The MCC world cricket committee recommended that umpires should be given the power "to eject cricketers from a game for serious disciplinary breaches" such as threatening an umpire, physically assaulting another player, umpire, official or spectator, and any other act of violence on the field.

The veteran international Vinayak Kulkarni had sent off Indian batsmen Sanjay Manjrekar for a session in the first-class match for misdemeanour.   -  Vijay Lokapally

The move to give umpires the power to eject a player from the field has evoked varied reactions in the cricket fraternity. At a meeting in Mumbai, the MCC world cricket committee batted for the umpires who have reportedly been at the receiving end from the players.

The committee recommended that umpires should be given the power “to eject cricketers from a game for serious disciplinary breaches" such as threatening an umpire, physically assaulting another player, umpire, official or spectator, and any other act of violence on the field.

The umpires are bounce to welcome the move, especially veteran international Vinayak Kulkarni from Bangalore. He had sent off Indian batsmen Sanjay Manjrekar for a session in the first-class match for misdemeanour.

The incident took place in December 1994 at Solapur during a Bombay-Maharashtra Ranji Trophy match. Taking objection to what Manjrekar had to say about the officiating following excessive appealing by the Bombay players, Mr. Kulkarni warned the concerned team.

As captain, Manjrekar was expected to exercise control over his team. Bombay, however, did not relent and Mr. Kulkarni, using power within his rights, told Manjrekar to leave the field. This happened in the first session of the day and Manjrekar, obviously stunned, had no choice but to leave the field.

After lunch, Mr. Kulkarni noticed Manjrekar’s absence and checked with the acting captain Sameer Dighe. “You only sent him off Sir,” was Dighe’s response. The umpire then informed Dighe that the send-off was only for the session and Manjrekar was free to return to the field.

“I was acting within the powers bestowed upon me by the authorities. It was a tough decision and I was told that since I had acted against an India player my career would be in jeopardy. But I was only doing my duty and ensuring that we did not lose control over the game,” recalled Mr. Kulkarni.

“I am grateful to the BCCI for supporting my action,” said Mr. Kulkarni from Bangalore. The then BCCI Secretary Jagmohan Dalmiya had called to express his support to Mr. Kulkarni, who went on to officiate in One Day Internationals five years later."

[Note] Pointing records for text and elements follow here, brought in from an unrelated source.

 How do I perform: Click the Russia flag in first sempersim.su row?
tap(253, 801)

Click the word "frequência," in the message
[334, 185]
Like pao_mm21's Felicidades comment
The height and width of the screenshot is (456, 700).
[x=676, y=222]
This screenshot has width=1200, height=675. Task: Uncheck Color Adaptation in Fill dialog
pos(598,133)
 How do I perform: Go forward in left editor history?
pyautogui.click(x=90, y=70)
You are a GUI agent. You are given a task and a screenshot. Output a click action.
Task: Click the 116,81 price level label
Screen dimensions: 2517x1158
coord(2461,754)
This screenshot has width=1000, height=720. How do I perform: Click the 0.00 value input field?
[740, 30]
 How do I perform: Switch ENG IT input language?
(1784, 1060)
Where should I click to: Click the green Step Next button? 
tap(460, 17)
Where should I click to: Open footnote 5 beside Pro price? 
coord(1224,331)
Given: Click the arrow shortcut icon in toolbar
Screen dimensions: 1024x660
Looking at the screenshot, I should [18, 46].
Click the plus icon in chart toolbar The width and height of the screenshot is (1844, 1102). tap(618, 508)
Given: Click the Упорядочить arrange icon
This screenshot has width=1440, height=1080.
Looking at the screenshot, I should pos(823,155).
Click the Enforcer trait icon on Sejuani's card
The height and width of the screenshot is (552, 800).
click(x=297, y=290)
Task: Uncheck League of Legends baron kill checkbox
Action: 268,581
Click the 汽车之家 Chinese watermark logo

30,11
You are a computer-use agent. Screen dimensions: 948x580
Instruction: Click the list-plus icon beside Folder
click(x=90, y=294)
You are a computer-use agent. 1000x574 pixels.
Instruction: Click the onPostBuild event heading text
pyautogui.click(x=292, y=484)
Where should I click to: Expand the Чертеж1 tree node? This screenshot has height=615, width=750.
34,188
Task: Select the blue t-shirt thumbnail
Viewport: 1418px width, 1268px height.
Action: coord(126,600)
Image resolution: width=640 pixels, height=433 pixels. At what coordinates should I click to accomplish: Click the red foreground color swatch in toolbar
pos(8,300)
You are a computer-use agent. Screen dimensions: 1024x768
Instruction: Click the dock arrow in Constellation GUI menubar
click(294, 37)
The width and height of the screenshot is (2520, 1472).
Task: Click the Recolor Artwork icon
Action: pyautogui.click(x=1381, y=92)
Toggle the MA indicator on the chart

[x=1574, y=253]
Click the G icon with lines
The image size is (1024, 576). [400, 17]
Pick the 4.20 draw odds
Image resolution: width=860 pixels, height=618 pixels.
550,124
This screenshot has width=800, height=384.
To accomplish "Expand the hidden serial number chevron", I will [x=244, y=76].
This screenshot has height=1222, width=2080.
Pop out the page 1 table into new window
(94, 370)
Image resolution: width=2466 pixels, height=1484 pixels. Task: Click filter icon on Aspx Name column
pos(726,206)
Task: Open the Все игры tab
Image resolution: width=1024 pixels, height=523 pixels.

Manjrekar, however, was not the first to get matching orders from the field. Vijay Mohan Raj, who played for Bombay and later for Hyderabad, was the first to earn that 'distinction' in December 1986 in a Ranji Trophy match at Bangaore.

Hyderabad was playing Karnataka and umpire Bomi Jamula sent off Mohan Raj for a session for sledging. “Tempers ran high on both sides,” remembered then Hyderabad captain and India leg-spinner M. V. Narasimha Rao.

In Jamula’s words, “It was a matter of maintaining the umpires’ honour. I had to be strict even though it was only my fourth first-class match.”Jamula, who was not given another match that season, too graduated to stand in One Day Internationals.